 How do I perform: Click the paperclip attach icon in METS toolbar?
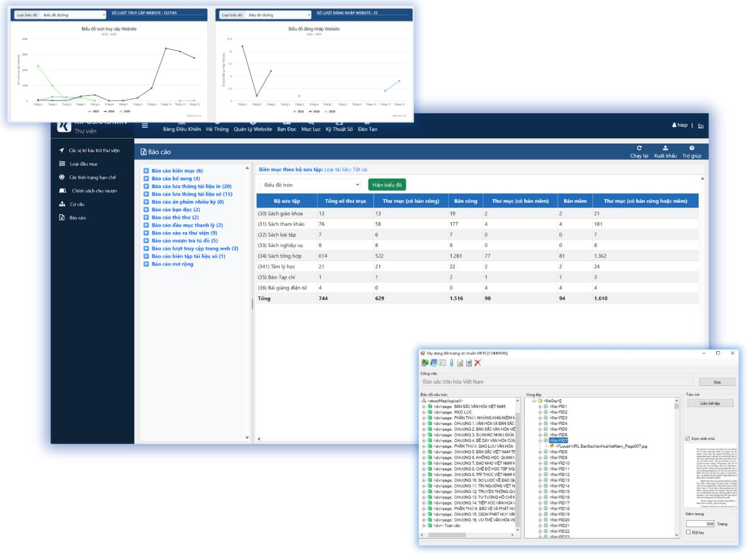(451, 363)
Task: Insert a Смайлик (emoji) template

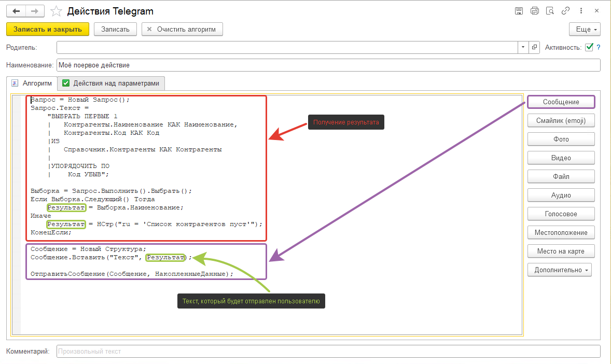Action: [x=561, y=121]
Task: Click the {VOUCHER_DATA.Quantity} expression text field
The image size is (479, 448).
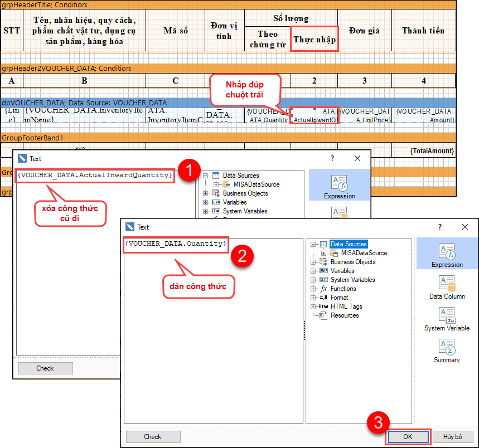Action: 176,244
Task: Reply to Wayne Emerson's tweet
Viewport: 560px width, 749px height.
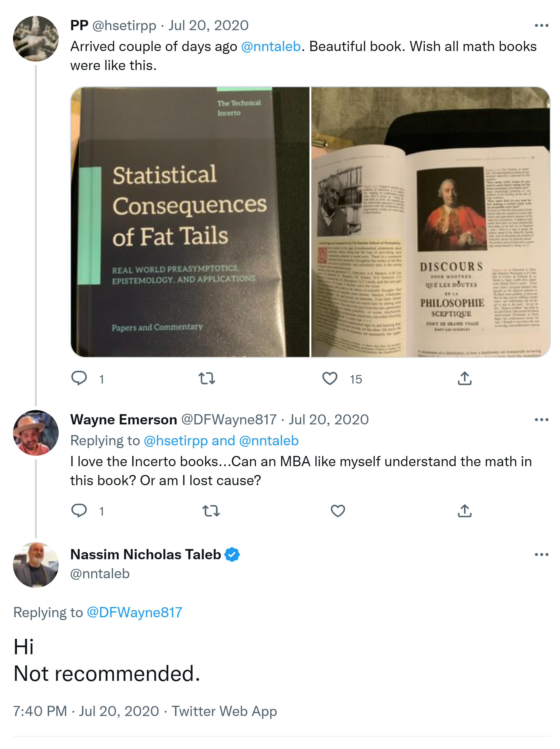Action: (x=79, y=510)
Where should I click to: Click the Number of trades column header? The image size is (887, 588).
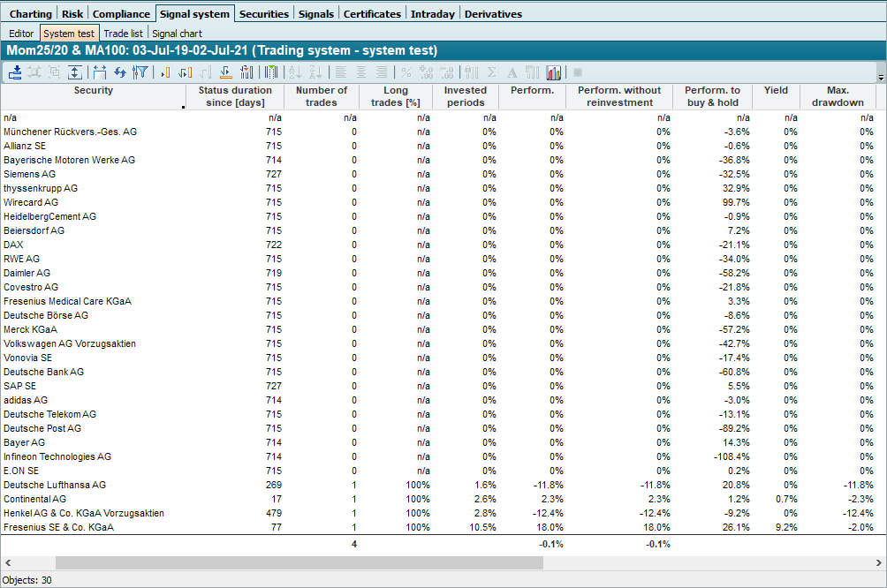[322, 96]
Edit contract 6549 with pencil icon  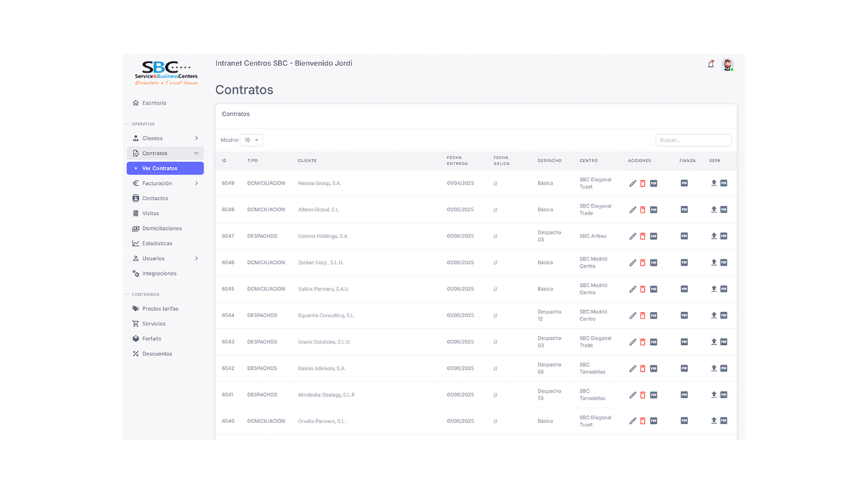click(632, 184)
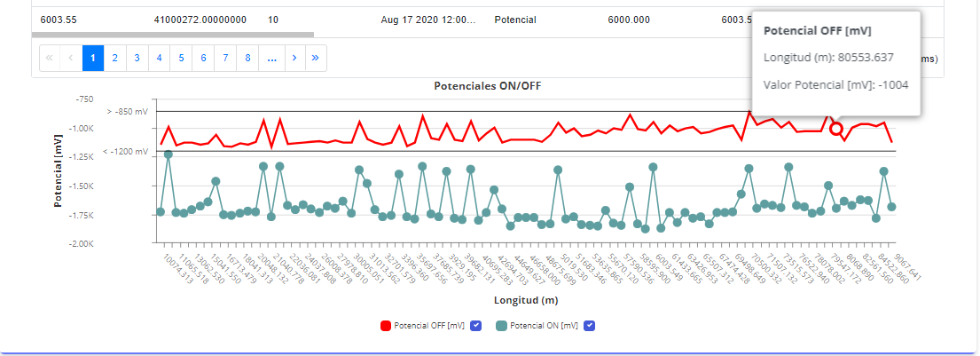Advance to next page with single-right arrow

[294, 58]

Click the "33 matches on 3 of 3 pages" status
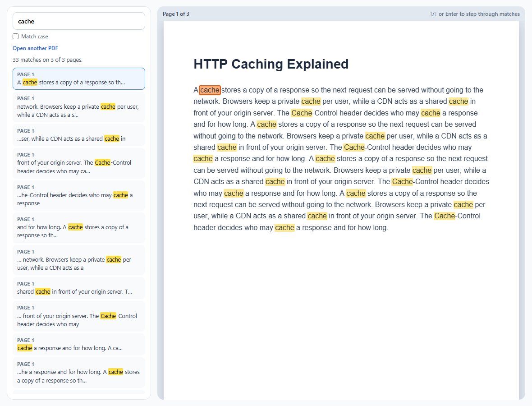click(47, 60)
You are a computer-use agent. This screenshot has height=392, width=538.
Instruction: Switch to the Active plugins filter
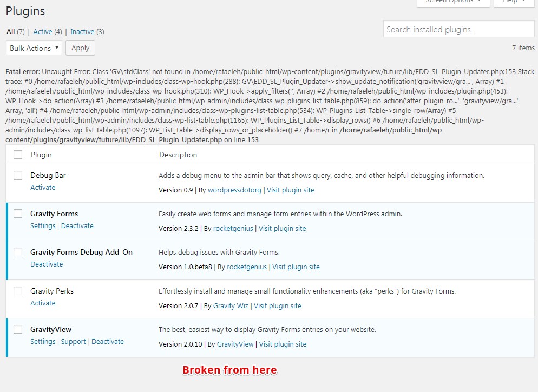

============================================================

__About this task__. I'd like the lines above repeated exactly, from the one that contains "Task: Insert a Смайлик (emoji) template" through the one that contains "Task: Reply to Wayne Emerson's tweet", with no pictures.

__Result for this task__.
Task: Insert a Смайлик (emoji) template

Action: [x=561, y=121]
Task: Click the {VOUCHER_DATA.Quantity} expression text field
The image size is (479, 448).
Action: 176,244
Task: Reply to Wayne Emerson's tweet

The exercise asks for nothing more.